__YOUR OBJECTIVE__: For every line that contains the string "pencil", pull that line out of the material below.

__THE INPUT__:
§ §

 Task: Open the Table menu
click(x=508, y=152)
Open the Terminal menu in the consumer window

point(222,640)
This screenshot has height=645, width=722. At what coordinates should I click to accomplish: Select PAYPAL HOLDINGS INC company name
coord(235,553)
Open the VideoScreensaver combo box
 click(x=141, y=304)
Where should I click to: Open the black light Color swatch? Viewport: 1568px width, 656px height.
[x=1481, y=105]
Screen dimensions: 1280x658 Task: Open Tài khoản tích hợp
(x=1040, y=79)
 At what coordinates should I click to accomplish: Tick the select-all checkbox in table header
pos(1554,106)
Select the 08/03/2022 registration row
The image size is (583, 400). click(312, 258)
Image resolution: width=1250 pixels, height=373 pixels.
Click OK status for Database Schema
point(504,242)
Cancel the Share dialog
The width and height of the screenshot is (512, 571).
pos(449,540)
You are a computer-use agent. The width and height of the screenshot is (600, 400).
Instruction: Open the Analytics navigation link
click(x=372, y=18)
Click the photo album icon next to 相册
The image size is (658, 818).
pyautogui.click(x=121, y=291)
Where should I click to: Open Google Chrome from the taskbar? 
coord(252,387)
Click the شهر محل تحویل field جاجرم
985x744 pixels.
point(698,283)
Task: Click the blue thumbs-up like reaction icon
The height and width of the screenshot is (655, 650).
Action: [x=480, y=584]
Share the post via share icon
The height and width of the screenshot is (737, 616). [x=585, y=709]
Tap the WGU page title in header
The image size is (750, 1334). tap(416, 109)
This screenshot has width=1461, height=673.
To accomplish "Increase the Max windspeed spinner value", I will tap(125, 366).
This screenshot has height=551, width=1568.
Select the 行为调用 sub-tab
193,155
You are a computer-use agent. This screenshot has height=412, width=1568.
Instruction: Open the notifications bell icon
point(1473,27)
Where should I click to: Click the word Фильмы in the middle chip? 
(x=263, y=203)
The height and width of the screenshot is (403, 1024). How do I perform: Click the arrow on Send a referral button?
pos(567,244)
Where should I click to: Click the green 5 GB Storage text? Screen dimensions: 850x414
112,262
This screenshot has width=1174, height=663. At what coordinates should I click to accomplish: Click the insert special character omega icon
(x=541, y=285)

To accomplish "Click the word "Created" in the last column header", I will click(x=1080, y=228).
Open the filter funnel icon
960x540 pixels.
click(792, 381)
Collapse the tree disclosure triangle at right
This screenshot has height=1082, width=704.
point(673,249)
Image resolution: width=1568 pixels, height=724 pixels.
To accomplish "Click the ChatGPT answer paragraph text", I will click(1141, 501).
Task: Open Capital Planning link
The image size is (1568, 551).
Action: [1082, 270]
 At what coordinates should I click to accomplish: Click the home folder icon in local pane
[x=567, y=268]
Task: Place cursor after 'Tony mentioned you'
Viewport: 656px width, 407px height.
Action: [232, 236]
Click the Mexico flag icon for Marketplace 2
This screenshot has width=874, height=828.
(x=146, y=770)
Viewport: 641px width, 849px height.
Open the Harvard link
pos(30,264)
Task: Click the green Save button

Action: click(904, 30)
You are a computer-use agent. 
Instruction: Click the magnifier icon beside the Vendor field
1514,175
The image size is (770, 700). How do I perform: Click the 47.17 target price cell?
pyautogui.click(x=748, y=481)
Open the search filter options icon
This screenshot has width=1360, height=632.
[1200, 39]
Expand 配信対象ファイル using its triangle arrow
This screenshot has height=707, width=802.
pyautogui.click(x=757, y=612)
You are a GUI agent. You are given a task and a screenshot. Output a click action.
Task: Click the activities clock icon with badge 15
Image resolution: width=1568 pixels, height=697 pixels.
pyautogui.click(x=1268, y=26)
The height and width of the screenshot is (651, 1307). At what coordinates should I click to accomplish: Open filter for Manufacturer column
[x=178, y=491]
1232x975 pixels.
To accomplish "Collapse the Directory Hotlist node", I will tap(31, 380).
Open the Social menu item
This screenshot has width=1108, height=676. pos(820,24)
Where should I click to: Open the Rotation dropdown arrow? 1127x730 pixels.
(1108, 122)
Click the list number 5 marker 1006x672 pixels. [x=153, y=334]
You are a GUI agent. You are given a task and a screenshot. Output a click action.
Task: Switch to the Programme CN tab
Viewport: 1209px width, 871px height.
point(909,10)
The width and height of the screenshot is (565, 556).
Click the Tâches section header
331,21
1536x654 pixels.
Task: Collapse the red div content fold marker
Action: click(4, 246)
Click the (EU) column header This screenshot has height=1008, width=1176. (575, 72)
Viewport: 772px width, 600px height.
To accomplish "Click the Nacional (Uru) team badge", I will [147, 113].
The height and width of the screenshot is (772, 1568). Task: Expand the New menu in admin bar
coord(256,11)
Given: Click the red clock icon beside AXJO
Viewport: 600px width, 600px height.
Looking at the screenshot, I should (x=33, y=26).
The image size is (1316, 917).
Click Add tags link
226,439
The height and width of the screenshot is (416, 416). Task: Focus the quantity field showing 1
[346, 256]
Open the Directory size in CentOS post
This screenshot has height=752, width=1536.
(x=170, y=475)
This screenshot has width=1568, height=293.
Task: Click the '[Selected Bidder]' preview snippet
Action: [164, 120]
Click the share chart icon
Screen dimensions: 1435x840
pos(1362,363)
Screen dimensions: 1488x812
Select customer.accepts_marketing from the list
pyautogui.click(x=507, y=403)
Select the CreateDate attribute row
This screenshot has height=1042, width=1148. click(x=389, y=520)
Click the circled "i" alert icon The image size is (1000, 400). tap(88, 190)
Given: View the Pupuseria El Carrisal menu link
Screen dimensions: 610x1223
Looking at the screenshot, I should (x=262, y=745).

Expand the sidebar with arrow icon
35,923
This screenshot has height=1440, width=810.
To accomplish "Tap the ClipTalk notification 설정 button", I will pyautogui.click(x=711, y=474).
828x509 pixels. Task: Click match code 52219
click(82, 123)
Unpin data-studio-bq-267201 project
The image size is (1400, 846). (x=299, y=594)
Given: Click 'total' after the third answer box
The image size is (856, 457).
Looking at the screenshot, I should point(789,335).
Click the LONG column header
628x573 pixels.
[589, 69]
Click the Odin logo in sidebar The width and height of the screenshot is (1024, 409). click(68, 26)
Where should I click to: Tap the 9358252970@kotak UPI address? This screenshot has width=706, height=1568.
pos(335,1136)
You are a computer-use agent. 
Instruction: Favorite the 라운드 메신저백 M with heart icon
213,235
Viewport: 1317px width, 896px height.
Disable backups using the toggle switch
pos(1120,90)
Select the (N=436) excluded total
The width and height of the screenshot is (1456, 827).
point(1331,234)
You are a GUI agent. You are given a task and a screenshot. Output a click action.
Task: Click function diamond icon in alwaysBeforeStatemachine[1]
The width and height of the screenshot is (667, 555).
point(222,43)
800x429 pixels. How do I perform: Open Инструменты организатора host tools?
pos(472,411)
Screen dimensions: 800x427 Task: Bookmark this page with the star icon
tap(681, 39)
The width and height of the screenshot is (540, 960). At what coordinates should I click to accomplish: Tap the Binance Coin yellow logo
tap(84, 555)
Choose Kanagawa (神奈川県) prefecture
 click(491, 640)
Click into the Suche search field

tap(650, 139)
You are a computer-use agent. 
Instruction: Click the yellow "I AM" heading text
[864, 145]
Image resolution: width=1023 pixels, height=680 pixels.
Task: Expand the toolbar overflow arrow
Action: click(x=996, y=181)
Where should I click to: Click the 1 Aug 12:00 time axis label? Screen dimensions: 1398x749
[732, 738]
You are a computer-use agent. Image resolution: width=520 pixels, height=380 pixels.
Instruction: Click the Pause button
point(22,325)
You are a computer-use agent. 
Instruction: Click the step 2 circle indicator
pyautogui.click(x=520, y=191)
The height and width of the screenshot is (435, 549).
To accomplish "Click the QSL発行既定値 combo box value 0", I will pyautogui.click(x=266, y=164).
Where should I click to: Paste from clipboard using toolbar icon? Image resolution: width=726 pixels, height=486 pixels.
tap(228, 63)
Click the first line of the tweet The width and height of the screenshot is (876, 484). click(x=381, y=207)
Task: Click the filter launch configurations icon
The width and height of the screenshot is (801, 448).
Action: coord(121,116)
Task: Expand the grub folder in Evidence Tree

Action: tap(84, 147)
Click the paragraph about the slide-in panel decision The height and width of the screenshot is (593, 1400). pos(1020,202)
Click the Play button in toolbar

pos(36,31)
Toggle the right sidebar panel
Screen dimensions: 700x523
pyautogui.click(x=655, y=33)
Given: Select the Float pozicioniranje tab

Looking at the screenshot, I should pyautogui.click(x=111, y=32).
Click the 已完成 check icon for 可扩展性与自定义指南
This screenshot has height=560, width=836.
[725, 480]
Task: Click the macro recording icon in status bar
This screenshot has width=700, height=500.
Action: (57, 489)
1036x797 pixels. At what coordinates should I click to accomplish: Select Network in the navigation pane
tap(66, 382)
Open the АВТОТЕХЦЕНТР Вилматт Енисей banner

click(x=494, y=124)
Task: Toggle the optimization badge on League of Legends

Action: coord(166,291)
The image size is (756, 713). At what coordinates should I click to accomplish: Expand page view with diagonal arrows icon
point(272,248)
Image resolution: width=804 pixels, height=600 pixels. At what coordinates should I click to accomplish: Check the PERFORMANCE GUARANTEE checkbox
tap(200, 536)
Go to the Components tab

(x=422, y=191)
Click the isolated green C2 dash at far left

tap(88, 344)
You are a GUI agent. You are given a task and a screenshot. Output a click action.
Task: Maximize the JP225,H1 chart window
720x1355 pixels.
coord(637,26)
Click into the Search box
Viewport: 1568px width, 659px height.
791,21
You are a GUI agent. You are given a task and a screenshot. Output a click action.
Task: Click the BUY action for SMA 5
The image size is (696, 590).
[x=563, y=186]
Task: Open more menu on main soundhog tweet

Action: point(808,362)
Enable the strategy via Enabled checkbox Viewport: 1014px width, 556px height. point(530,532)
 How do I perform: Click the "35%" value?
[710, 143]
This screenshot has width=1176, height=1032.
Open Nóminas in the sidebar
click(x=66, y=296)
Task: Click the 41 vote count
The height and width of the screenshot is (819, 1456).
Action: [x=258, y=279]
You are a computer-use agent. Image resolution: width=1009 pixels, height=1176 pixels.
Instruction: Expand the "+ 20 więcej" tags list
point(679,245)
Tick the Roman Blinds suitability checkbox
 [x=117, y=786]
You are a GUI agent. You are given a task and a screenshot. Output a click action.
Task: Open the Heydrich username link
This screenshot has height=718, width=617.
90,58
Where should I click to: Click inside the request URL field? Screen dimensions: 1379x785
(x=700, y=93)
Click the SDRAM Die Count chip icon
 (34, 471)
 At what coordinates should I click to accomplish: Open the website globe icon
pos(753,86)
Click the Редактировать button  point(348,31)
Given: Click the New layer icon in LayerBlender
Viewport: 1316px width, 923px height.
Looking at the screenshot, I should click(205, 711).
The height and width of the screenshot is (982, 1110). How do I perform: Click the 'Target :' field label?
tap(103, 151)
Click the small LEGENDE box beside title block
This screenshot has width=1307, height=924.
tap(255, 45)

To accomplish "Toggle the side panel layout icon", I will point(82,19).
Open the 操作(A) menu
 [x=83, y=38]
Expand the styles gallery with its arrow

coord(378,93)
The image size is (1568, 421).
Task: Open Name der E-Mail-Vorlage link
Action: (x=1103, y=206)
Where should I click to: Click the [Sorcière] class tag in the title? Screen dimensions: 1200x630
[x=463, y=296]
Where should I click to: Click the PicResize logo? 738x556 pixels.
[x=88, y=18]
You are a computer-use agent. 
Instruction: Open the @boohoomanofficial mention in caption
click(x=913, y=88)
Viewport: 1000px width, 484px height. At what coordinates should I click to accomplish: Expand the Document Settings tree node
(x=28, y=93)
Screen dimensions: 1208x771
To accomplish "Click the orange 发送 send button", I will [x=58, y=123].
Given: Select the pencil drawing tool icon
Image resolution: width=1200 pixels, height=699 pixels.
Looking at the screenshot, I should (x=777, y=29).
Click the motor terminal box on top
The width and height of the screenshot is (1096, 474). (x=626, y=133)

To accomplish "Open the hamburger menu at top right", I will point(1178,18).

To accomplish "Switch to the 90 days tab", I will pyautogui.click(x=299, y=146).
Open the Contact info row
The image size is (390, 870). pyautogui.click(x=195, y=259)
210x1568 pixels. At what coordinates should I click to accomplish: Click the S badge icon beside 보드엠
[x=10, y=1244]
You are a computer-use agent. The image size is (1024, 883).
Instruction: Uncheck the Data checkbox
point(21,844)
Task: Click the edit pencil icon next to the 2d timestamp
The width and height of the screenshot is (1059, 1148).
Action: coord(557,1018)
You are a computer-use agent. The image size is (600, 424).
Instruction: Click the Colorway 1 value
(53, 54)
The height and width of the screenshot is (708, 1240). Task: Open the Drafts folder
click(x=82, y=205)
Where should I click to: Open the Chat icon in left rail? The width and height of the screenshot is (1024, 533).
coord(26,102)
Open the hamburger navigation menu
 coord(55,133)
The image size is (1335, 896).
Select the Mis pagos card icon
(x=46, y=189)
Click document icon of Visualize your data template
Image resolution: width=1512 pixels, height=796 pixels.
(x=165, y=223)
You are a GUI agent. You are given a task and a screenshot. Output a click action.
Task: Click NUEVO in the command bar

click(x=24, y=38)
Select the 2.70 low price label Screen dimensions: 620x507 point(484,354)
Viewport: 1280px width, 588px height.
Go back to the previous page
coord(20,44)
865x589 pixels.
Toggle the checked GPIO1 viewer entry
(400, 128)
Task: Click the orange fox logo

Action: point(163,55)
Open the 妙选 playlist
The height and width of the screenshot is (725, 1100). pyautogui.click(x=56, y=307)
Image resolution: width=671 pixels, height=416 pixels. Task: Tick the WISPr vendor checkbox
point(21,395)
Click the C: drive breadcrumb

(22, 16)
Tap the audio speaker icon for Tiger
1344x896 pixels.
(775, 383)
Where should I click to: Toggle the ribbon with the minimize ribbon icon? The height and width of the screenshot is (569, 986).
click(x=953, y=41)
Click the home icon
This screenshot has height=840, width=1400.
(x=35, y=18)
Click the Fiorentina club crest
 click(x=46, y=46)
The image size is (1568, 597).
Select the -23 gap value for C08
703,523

§ §

__SOLVED PROBLEM__:
Given: Select the pencil drawing tool icon
Task: Click the edit pencil icon next to the 2d timestamp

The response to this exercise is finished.